La música es un arte, pero también una disciplina que implica un conjunto de conocimientos, técnicas y procedimientos y que por tanto gira alrededor de un poder cultural. Discusiones muy similares a las que tienen los críticos literarios sobre al canon se suceden entre los músicos respecto a la “hegemonía cultural en la educación musical” y la capacidad que tiene cierta música para emocionarnos o sensibilizarnos. Más recientemente, la ciencia también es una convidada a estas discusiones: ¿Qué tipo de música es la que nos genera escalofríos en la espalda, con cuál reímos, con cuál lloramos, con cuál liberamos mayores cantidad de oxitocina y endorfinas, cuál nos provoca un nudo en la garganta, con cuál nos volvemos más empáticos, sentimentales o inteligentes? Lo maravilloso de estas preguntas es que no tienen una única respuesta; no hay tal cosa como “efecto Mozart[1]” o “efecto Schubert”. No hay un tipo de música en particular que detone de manera generalizada emociones o sentimientos. Depende siempre de ti, de tus gustos y de tu estado de ánimo. Lo que sí es un hecho irrefutable es que la música nos mueve, nos cambia y nos libera. Y no se me ocurre ninguna muestra tan clara y cotidiana que la del karaoke que desde octubre del año pasado está instalado –como parte de la exposición Autores y Compositores de México– en la estación División del Norte del Metro de la Ciudad de México.   

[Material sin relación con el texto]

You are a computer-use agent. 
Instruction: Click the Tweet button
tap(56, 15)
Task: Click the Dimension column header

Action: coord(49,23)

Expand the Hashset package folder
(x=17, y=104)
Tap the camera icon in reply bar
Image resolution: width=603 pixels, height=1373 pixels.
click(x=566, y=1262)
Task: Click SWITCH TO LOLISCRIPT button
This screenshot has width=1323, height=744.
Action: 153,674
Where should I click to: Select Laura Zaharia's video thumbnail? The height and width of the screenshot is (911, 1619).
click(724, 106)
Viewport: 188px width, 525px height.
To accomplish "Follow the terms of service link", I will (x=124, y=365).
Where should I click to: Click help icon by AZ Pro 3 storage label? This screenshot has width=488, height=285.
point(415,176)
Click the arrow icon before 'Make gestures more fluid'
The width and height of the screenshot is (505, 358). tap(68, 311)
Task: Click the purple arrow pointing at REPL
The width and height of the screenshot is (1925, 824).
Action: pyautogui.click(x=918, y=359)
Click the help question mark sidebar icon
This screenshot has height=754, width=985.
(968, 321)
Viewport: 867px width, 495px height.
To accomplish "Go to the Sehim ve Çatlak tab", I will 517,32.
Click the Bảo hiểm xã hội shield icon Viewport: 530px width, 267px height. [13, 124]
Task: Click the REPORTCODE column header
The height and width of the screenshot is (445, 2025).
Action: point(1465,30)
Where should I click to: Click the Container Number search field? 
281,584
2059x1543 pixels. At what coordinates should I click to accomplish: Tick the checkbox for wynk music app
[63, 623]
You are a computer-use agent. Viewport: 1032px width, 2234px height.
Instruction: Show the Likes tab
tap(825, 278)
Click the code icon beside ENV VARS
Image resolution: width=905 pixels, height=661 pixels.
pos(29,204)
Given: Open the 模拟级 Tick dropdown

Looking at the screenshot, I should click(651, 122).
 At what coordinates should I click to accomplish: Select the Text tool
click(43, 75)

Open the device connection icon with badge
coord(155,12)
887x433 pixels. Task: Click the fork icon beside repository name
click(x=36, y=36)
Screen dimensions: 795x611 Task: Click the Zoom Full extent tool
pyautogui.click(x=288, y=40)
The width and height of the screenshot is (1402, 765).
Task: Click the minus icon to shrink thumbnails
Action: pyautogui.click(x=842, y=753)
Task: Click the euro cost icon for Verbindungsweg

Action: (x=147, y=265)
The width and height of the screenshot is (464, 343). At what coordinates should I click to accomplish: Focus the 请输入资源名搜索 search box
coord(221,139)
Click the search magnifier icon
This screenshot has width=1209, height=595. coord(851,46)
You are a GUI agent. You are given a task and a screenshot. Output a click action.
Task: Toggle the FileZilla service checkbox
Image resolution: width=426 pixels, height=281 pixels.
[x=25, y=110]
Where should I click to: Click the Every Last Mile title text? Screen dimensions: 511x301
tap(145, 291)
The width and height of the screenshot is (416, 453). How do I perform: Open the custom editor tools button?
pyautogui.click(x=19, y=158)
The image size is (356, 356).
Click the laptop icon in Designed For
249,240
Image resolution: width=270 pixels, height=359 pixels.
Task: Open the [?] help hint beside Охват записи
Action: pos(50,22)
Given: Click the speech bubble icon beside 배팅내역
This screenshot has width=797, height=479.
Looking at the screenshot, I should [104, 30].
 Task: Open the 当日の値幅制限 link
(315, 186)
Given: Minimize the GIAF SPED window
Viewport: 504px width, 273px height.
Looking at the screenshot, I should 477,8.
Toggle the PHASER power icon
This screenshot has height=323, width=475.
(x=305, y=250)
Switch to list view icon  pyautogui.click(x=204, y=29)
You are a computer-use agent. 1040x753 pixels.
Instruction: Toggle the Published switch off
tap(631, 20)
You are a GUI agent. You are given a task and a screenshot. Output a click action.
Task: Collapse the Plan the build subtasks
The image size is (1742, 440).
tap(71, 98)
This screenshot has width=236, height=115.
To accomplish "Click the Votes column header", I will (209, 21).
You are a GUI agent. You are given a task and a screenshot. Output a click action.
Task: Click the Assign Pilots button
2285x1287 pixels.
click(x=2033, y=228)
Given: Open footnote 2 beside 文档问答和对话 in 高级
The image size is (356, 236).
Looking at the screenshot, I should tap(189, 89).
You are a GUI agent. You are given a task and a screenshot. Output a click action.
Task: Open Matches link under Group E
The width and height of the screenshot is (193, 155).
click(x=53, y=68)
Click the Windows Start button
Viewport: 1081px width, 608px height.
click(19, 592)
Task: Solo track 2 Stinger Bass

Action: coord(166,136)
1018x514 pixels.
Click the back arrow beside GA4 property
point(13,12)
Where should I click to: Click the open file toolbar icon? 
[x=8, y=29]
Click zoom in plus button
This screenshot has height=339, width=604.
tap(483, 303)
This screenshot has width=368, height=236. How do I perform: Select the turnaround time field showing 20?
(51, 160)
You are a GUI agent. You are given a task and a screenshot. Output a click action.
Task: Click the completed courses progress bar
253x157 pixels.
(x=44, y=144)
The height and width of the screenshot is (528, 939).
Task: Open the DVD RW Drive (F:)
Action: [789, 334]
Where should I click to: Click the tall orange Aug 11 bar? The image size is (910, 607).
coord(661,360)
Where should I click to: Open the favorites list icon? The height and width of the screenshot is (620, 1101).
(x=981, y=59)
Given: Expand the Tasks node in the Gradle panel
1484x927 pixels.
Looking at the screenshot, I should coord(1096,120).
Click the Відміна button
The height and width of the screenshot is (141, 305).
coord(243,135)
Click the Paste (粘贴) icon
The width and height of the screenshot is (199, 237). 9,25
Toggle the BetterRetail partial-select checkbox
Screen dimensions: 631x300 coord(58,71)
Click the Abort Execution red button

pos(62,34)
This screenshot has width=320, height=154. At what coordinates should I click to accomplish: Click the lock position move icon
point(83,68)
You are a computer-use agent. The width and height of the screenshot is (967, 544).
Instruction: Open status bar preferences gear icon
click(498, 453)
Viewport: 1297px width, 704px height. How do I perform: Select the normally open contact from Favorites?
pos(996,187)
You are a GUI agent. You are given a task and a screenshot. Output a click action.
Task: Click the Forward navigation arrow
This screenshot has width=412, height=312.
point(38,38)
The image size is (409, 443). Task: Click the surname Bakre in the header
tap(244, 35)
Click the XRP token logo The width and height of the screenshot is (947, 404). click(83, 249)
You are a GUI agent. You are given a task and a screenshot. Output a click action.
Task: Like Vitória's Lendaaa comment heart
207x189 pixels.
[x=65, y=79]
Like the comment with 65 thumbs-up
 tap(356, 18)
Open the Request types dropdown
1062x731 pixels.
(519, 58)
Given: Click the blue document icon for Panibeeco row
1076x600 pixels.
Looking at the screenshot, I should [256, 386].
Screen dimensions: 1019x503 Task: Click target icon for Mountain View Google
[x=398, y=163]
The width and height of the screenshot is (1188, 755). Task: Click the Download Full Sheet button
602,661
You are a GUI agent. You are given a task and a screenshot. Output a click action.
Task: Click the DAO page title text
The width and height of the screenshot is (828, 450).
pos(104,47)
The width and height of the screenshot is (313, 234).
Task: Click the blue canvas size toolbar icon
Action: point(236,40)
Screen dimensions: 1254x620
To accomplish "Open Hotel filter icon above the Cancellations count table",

Esa estación es parte de mis recorridos cotidianos y desde que se inauguró el karaoke no he pasado ni una sola vez sin que haya alguien cantando. La experiencia es diversa y maravillosa. Los que llegan en grupo arman una pequeña fiesta hasta que todos han tenido su turno al micrófono, pero la mayor parte de los que cantan van solos: se montan en el pequeño tablado, eligen su canción y entran en un trance lleno de emoción. Cuando la canción ha terminado, y como la mayor de las veces no hay un público del que se esperen aplausos, se acomodan las ropas, toman las cosas que dejaron diligentemente acomodadas en sus pies, bajan de la tarima y se apresuran a tomar el siguiente tren. Siempre que veo a estos cantantes solitarios me pregunto: ¿qué hace que a la mitad de un día de mierda la gente se detenga a cantar? Cuando, después de su canción, me ha tocado compartir el mismo vagón de metro, en medio de todos los apretujones y los rostros cargados de tedio, ellos suelen ser los únicos que parecen no estar tan a disgusto. Algunos todavía van tarareando o meneando la cabeza a un ritmo que solo ellos conocen. La música sigue en ellos.

 

 

P.d. Uno de los policías que resguarda la estación me contó que una señora de apariencia un tanto estrafalaria que viaja sola, cada tantas noches pasa por el karaoke y canta la misma canción. No recordaba el nombre de la canción, pero me dijo lo muy conmovido que se sentía cada vez que la escuchaba. Tan extraordinaria es la música, que una sola canción le puede cambiar momentáneamente la vida a ella, al policía y a mí, que cada vez que trato de imaginarlos oigo esta canción en mi cabeza.  

 

[1] En 1993 Rauscher FH, Shaw GL, Ky KN publicaron un estudio titulado “Music and spatial task performance” en el que concluyeron que después de escuchar durante diez minutos la sonata de Mozart para dos pianos, K448, sujetos normales mejoraban significativamente sus habilidades de razonamiento espacial. De hecho, reportaron que los puntajes promedio de IQ espacial fueron entre 8 y 9 puntos más altos que aquellos sujetos a los que mantuvieron en silencio o a los que se les hizo escuchar instrucciones de relajación. El experimento fue muy controvertido y aunque Rauscher subrayó después que el “efecto Mozart” no mejoraba la inteligencia sino que se limitaba a una breve mejoría del razonamiento espacial temporal, el daño estaba hecho. En 1998 el gobernador del estado de Georgia (E.U.) implementó un programa que incluía un paquete de casetes de música clásica para todos los recién nacidos en el estado.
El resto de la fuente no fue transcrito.